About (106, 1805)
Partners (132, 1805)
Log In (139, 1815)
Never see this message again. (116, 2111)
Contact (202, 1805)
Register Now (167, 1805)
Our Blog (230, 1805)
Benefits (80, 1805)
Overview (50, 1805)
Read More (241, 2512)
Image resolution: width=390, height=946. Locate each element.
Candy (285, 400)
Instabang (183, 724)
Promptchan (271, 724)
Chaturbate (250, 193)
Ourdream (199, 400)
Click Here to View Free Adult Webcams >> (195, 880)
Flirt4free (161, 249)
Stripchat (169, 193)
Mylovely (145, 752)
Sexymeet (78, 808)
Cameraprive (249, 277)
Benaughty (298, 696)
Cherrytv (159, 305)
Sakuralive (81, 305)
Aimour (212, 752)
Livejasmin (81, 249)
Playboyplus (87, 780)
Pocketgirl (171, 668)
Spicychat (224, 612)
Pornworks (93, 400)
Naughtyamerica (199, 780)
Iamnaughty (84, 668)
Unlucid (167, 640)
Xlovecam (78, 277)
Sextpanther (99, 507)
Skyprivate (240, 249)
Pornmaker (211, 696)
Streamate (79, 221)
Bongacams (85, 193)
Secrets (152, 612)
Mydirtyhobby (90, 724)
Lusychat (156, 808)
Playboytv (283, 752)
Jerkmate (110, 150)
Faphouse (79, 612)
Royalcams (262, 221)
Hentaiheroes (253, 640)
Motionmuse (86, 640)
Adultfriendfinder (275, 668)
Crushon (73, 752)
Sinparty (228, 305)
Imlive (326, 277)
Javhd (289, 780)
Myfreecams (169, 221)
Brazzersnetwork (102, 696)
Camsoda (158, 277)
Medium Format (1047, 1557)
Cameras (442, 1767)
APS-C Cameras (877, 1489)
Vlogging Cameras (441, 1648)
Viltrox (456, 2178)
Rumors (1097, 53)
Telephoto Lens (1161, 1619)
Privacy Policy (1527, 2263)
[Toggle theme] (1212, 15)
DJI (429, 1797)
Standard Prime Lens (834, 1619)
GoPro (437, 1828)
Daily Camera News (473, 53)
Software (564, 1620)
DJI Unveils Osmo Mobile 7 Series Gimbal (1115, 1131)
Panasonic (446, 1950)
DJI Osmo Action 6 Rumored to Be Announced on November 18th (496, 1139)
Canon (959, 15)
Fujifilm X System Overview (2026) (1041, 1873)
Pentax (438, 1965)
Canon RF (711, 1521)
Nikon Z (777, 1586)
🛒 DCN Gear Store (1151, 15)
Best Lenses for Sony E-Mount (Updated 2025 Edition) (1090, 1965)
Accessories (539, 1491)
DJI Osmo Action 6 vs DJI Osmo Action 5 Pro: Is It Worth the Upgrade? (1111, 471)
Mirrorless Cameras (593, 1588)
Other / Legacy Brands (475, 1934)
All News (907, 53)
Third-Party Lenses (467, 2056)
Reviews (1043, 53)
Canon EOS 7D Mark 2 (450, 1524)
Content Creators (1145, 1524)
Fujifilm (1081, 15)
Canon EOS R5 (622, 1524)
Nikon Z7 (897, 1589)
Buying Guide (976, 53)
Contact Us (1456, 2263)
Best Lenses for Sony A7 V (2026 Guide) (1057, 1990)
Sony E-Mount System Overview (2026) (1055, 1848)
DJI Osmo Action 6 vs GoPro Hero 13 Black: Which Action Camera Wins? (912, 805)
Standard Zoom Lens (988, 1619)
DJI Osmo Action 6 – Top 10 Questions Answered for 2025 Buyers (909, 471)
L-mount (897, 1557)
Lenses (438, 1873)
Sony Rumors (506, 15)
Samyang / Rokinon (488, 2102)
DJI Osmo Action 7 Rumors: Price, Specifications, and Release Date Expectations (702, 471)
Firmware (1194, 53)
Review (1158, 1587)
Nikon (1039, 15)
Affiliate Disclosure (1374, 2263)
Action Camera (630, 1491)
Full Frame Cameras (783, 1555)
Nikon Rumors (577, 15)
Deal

## Activity
What is wanted is the full set of entries above, reproduced exactly.

## Response to this exercise
About (106, 1805)
Partners (132, 1805)
Log In (139, 1815)
Never see this message again. (116, 2111)
Contact (202, 1805)
Register Now (167, 1805)
Our Blog (230, 1805)
Benefits (80, 1805)
Overview (50, 1805)
Read More (241, 2512)
Image resolution: width=390, height=946. Locate each element.
Candy (285, 400)
Instabang (183, 724)
Promptchan (271, 724)
Chaturbate (250, 193)
Ourdream (199, 400)
Click Here to View Free Adult Webcams >> (195, 880)
Flirt4free (161, 249)
Stripchat (169, 193)
Mylovely (145, 752)
Sexymeet (78, 808)
Cameraprive (249, 277)
Benaughty (298, 696)
Cherrytv (159, 305)
Sakuralive (81, 305)
Aimour (212, 752)
Livejasmin (81, 249)
Playboyplus (87, 780)
Pocketgirl (171, 668)
Spicychat (224, 612)
Pornworks (93, 400)
Naughtyamerica (199, 780)
Iamnaughty (84, 668)
Unlucid (167, 640)
Xlovecam (78, 277)
Sextpanther (99, 507)
Skyprivate (240, 249)
Pornmaker (211, 696)
Streamate (79, 221)
Bongacams (85, 193)
Secrets (152, 612)
Mydirtyhobby (90, 724)
Lusychat (156, 808)
Playboytv (283, 752)
Jerkmate (110, 150)
Faphouse (79, 612)
Royalcams (262, 221)
Hentaiheroes (253, 640)
Motionmuse (86, 640)
Adultfriendfinder (275, 668)
Crushon (73, 752)
Sinparty (228, 305)
Imlive (326, 277)
Javhd (289, 780)
Myfreecams (169, 221)
Brazzersnetwork (102, 696)
Camsoda (158, 277)
Medium Format (1047, 1557)
Cameras (442, 1767)
APS-C Cameras (877, 1489)
Vlogging Cameras (441, 1648)
Viltrox (456, 2178)
Rumors (1097, 53)
Telephoto Lens (1161, 1619)
Privacy Policy (1527, 2263)
[Toggle theme] (1212, 15)
DJI (429, 1797)
Standard Prime Lens (834, 1619)
GoPro (437, 1828)
Daily Camera News (473, 53)
Software (564, 1620)
DJI Unveils Osmo Mobile 7 Series Gimbal (1115, 1131)
Panasonic (446, 1950)
DJI Osmo Action 6 Rumored to Be Announced on November 18th (496, 1139)
Canon (959, 15)
Fujifilm X System Overview (2026) (1041, 1873)
Pentax (438, 1965)
Canon RF (711, 1521)
Nikon Z (777, 1586)
🛒 DCN Gear Store (1151, 15)
Best Lenses for Sony E-Mount (Updated 2025 Edition) (1090, 1965)
Accessories (539, 1491)
DJI Osmo Action 6 vs DJI Osmo Action 5 Pro: Is It Worth the Upgrade? (1111, 471)
Mirrorless Cameras (593, 1588)
Other / Legacy Brands (475, 1934)
All News (907, 53)
Third-Party Lenses (467, 2056)
Reviews (1043, 53)
Canon EOS 7D Mark 2 (450, 1524)
Content Creators (1145, 1524)
Fujifilm (1081, 15)
Canon EOS R5 (622, 1524)
Nikon Z7 (897, 1589)
Buying Guide (976, 53)
Contact Us (1456, 2263)
Best Lenses for Sony A7 V (2026 Guide) (1057, 1990)
Sony E-Mount System Overview (2026) (1055, 1848)
DJI Osmo Action 6 vs GoPro Hero 13 Black: Which Action Camera Wins? (912, 805)
Standard Zoom Lens (988, 1619)
DJI Osmo Action 6 – Top 10 Questions Answered for 2025 Buyers (909, 471)
L-mount (897, 1557)
Lenses (438, 1873)
Sony Rumors (506, 15)
Samyang / Rokinon (488, 2102)
DJI Osmo Action 7 Rumors: Price, Specifications, and Release Date Expectations (702, 471)
Firmware (1194, 53)
Review (1158, 1587)
Nikon (1039, 15)
Affiliate Disclosure (1374, 2263)
Action Camera (630, 1491)
Full Frame Cameras (783, 1555)
Nikon Rumors (577, 15)
Deal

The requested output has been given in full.